Whether in the circumstances of this case it was not too late to raise the issue of the irregularity arising from the delay in concluding the evidence of P.W.2.”

Mr. Molajo who argued the appeal adopted and relied on the appellants’ brief of argument filed by Kehinde Sofola, Esq. S.A.N., on 17-5-94. He also made oral submissions in expatiation of the arguments contained in the brief. He submitted in respect of the first issue for determination that the learned trial Judge rejected the evidence of P.W.2 because it is completely at variance with the Pleadings of the appellants, and also, that it was similar to his (witness’s) evidence referred to in Exhibit “E” which was rejected in that exhibit.

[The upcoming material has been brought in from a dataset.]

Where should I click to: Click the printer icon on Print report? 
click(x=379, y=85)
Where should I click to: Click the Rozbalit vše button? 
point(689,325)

It was further submitted that the learned trial Judge was of the view that the evidence of P.W.2 was completely at variance with the pleadings of the appellants without demonstrating how and in what respect it was so and that he failed to evaluate the evidence of P.W.2 as given before him as regards the traditional history of the land but merely rejected the traditional evidence because it was rejected in the earlier suit. We were urged to hold that the learned trial Judge was in error and that the court below was similarly in error not to have re-evaluated the evidence of P.W.2 in the exercise of its powers of re-hearing the appeal before it. The case of Onwuchuruba v. Onwuchuruba (1993) 5 NWLR (Pt. 292) 185 at 199-200 was cited and relied upon.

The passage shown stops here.